Filter the entries down to the lines holding "right", then copy those lines.
*****
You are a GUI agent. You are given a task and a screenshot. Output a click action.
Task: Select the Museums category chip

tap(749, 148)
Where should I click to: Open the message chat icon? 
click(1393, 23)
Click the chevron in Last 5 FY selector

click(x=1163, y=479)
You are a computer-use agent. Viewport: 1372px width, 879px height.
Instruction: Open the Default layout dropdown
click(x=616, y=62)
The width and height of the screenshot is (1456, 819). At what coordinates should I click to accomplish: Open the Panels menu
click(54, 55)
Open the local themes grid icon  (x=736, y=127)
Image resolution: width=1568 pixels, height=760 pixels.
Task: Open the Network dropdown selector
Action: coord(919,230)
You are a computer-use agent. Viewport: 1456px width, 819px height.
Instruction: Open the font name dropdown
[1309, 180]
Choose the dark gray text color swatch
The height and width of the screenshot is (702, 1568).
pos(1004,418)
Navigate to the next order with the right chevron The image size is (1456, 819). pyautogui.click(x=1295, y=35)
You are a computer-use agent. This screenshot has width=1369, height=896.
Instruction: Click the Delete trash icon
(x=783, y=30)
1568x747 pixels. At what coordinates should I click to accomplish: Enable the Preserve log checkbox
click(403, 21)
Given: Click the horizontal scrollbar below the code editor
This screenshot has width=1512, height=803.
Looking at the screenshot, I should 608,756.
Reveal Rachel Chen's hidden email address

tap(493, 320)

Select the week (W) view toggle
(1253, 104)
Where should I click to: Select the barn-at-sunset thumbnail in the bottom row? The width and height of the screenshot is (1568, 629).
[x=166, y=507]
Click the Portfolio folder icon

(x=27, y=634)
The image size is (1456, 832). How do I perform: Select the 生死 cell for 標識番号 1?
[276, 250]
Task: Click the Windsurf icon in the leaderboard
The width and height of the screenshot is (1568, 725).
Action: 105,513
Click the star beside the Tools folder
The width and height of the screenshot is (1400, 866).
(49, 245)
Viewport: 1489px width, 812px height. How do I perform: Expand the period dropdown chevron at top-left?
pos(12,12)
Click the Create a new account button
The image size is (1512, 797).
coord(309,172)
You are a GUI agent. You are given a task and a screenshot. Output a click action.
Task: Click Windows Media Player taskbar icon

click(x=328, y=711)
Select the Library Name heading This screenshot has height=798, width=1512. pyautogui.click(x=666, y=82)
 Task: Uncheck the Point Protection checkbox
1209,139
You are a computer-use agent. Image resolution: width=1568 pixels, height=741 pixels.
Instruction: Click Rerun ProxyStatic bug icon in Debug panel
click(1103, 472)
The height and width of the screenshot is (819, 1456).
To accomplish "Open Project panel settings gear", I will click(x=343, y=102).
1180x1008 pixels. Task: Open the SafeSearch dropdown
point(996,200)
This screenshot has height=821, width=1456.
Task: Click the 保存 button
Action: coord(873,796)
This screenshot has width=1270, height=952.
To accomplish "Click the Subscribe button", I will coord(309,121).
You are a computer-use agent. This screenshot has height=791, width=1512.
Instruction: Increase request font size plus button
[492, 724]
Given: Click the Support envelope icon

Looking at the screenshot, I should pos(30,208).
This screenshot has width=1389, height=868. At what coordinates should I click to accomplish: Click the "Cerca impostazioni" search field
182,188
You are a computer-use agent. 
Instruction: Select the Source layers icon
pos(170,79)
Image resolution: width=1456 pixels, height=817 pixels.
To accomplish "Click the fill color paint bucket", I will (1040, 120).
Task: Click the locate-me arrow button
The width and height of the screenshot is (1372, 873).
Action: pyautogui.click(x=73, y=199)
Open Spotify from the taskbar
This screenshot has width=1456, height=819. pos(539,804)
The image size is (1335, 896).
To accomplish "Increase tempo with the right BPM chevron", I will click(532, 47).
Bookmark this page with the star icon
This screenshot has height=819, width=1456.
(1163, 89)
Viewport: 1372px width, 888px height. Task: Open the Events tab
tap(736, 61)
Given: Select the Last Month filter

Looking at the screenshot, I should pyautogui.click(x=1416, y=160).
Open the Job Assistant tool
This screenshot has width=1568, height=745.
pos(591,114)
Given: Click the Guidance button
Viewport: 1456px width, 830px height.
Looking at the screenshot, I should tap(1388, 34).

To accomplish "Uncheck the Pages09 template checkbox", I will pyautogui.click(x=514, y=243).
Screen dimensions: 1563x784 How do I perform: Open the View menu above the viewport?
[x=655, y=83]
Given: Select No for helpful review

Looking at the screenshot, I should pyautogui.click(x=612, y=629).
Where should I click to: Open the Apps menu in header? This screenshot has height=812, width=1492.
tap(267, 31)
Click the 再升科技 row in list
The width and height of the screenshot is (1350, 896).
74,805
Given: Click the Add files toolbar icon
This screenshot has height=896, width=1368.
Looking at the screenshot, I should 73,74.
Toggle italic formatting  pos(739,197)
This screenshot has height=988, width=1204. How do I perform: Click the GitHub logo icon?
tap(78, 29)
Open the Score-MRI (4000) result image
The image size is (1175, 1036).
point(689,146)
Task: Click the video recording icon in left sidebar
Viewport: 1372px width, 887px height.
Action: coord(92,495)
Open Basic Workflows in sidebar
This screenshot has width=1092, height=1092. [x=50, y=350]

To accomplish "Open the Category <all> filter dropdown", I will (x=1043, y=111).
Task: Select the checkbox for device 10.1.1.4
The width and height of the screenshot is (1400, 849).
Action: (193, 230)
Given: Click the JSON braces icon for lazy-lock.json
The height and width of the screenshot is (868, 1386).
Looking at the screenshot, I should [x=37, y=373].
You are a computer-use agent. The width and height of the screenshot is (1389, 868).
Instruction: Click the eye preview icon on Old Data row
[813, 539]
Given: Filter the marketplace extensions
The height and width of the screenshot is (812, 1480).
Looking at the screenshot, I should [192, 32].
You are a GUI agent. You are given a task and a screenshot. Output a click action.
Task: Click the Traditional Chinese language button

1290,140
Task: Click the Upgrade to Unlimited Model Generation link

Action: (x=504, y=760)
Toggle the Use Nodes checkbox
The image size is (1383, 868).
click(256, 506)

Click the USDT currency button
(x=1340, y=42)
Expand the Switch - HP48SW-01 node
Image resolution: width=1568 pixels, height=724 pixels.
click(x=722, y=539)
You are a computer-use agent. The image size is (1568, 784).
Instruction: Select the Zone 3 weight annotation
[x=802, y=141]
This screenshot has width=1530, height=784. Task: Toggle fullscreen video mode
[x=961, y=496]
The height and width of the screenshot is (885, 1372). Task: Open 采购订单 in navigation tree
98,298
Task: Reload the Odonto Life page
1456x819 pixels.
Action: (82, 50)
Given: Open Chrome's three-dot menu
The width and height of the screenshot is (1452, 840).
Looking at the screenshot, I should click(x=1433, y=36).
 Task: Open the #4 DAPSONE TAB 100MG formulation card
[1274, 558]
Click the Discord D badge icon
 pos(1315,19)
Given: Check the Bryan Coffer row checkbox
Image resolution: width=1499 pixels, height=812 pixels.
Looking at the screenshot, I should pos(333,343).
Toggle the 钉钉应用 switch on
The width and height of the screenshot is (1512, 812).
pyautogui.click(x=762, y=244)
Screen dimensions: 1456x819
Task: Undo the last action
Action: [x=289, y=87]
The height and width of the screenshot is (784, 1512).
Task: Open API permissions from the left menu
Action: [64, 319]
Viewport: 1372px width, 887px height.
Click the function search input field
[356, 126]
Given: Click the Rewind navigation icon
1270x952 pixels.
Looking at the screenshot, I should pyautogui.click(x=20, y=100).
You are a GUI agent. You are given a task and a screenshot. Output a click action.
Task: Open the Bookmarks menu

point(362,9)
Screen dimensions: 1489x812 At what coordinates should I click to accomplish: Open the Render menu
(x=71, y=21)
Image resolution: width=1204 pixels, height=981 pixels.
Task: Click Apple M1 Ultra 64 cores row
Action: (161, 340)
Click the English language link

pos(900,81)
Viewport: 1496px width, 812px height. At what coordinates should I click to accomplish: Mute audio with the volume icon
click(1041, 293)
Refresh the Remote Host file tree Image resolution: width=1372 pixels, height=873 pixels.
*****
▶ **EXPECTED ANSWER**
Navigate to the next order with the right chevron The image size is (1456, 819). pyautogui.click(x=1295, y=35)
To accomplish "Increase tempo with the right BPM chevron", I will click(532, 47).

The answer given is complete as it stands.